**EXERCISE INSTRUCTIONS:** Filter the records for lines holding the string "moon".

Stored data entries
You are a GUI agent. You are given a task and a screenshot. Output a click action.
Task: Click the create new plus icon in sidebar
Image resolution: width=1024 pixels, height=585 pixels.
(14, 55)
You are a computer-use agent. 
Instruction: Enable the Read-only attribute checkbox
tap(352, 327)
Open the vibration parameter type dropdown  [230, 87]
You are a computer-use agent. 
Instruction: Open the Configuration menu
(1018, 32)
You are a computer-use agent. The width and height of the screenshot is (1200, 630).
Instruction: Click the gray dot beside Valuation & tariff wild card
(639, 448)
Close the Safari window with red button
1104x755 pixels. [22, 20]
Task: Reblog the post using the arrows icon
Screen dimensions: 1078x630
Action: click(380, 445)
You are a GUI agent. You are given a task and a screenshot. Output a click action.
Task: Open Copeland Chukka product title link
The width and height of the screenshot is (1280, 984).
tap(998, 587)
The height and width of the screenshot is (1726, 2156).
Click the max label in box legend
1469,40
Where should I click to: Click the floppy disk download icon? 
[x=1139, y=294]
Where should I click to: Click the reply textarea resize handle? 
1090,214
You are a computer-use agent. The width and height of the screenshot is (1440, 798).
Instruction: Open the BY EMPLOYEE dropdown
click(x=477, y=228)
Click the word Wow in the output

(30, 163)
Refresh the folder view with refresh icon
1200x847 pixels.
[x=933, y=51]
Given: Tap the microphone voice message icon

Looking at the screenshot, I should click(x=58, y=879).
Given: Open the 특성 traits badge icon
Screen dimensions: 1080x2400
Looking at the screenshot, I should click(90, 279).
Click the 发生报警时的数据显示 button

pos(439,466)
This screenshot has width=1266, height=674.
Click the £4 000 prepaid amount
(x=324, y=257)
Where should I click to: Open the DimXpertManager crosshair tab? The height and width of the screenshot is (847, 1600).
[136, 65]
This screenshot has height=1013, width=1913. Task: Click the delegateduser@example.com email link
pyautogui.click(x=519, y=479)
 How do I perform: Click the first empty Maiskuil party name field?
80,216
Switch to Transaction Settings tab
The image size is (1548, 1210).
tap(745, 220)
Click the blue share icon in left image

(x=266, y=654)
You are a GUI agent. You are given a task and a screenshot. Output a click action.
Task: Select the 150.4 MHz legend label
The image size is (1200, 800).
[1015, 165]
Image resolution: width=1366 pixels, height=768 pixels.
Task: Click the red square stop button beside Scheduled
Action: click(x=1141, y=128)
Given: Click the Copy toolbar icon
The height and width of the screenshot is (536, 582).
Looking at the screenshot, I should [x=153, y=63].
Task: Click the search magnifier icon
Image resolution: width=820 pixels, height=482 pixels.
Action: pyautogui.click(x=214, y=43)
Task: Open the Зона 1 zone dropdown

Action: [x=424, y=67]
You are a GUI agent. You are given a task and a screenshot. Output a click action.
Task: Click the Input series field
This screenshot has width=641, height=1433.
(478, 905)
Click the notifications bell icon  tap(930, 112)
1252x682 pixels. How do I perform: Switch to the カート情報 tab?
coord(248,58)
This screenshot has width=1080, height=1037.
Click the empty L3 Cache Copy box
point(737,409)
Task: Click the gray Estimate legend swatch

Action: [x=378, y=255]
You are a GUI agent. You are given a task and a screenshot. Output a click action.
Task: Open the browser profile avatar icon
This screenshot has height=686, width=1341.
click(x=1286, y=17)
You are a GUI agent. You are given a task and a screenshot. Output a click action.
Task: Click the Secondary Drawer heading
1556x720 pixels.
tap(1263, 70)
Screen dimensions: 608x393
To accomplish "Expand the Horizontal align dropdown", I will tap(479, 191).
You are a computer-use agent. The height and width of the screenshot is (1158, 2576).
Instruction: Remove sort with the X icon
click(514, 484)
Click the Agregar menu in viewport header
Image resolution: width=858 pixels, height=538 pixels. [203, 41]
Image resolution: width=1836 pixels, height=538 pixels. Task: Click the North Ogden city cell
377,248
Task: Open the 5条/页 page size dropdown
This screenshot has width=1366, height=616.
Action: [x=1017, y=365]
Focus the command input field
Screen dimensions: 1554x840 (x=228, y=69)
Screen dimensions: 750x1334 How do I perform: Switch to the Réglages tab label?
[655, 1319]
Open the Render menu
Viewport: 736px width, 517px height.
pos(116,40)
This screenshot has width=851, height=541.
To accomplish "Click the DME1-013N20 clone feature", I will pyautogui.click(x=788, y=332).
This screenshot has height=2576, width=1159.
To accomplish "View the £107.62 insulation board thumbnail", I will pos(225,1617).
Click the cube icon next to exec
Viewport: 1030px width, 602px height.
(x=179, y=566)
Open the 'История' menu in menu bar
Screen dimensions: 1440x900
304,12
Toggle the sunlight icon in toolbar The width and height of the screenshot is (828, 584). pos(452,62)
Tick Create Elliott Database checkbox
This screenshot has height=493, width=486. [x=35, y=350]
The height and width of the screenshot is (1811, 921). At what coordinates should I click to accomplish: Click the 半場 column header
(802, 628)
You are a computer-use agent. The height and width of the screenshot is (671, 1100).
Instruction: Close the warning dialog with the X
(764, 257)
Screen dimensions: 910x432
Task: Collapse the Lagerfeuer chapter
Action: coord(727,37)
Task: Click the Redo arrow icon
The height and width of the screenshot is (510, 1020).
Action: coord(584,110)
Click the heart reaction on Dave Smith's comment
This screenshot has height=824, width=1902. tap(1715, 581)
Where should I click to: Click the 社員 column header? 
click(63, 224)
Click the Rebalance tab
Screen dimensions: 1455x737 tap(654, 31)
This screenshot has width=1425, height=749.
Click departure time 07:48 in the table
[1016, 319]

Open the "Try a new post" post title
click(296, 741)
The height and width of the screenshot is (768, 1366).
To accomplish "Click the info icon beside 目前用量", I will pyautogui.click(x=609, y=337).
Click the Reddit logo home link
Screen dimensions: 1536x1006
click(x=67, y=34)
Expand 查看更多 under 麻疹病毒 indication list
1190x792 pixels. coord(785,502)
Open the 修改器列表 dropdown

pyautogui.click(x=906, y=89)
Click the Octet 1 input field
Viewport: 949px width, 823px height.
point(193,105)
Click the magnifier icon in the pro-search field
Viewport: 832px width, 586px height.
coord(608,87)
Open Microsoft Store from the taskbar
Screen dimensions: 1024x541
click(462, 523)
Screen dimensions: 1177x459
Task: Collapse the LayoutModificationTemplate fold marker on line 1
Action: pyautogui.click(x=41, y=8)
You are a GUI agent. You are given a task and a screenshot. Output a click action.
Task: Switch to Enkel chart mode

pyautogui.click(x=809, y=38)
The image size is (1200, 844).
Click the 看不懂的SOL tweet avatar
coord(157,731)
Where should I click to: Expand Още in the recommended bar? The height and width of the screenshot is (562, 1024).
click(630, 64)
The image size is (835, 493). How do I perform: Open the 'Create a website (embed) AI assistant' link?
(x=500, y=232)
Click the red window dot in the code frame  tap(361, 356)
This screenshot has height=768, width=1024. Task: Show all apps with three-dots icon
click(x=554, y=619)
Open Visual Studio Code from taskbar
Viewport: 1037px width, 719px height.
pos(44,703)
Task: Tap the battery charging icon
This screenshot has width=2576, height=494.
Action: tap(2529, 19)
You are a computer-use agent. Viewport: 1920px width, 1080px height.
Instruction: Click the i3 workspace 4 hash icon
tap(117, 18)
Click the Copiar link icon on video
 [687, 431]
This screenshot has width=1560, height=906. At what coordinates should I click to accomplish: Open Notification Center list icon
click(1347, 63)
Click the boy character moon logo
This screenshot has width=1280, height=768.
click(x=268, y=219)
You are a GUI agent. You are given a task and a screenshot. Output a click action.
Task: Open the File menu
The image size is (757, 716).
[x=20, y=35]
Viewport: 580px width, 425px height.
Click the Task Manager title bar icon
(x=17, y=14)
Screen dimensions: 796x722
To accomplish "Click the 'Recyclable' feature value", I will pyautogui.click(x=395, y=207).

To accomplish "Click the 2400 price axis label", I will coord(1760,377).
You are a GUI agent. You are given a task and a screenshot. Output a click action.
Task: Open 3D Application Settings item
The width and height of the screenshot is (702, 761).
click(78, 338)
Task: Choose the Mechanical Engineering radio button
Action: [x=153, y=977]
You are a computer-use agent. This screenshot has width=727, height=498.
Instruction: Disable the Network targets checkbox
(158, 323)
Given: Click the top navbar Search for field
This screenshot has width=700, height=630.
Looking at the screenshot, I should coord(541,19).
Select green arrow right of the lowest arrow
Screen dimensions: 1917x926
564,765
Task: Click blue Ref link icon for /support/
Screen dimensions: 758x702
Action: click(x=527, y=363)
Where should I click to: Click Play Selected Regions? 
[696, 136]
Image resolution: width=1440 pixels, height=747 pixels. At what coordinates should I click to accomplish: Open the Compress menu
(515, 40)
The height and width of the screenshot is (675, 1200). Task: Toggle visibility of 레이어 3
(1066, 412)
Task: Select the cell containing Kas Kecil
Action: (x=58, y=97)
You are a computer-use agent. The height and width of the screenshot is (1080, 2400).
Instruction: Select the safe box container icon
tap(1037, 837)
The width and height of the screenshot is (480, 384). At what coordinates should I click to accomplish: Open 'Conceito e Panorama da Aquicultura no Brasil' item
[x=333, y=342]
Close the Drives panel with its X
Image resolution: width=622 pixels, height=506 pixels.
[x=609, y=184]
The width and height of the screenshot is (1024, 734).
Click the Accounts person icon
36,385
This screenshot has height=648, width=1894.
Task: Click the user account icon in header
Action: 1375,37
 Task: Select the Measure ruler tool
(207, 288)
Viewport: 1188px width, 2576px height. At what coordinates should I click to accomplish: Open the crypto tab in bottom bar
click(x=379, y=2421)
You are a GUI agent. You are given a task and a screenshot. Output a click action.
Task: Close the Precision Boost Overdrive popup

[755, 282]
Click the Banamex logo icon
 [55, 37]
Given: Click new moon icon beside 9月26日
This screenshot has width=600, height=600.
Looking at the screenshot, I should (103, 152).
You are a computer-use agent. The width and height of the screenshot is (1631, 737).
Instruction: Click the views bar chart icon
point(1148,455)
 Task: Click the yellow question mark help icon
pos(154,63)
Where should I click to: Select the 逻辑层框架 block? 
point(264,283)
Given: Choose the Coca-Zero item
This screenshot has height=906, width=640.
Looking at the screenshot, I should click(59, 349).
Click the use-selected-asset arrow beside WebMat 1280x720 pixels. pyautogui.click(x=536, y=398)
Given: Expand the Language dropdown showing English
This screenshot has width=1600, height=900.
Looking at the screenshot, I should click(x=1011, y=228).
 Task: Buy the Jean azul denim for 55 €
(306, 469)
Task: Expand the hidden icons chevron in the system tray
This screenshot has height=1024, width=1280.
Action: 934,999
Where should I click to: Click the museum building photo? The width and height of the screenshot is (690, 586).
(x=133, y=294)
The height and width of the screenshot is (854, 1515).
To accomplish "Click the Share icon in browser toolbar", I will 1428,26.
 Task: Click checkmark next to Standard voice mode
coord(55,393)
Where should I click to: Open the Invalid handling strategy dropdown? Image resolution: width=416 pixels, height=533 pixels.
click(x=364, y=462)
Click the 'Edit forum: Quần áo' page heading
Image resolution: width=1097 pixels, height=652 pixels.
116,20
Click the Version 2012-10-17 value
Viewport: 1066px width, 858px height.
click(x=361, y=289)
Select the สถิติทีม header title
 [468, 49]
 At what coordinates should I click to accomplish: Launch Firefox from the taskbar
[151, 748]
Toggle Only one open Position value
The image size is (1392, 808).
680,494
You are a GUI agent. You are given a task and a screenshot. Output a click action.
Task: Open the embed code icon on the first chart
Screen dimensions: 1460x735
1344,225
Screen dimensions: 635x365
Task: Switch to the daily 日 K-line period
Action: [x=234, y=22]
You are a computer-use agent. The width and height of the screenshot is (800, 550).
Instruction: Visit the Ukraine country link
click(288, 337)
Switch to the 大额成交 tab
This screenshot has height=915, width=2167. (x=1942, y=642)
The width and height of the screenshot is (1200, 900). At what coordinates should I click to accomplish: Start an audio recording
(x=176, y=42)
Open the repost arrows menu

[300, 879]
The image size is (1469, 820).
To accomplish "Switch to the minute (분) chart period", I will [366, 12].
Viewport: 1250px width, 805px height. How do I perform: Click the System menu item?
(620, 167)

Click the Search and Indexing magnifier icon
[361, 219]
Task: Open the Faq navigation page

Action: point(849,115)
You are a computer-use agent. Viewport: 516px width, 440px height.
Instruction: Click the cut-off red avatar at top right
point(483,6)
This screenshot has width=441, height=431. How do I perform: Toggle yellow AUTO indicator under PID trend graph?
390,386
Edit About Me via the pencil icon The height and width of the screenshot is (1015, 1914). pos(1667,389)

**THE ANSWER:**
Click the boy character moon logo
Given: Click new moon icon beside 9月26日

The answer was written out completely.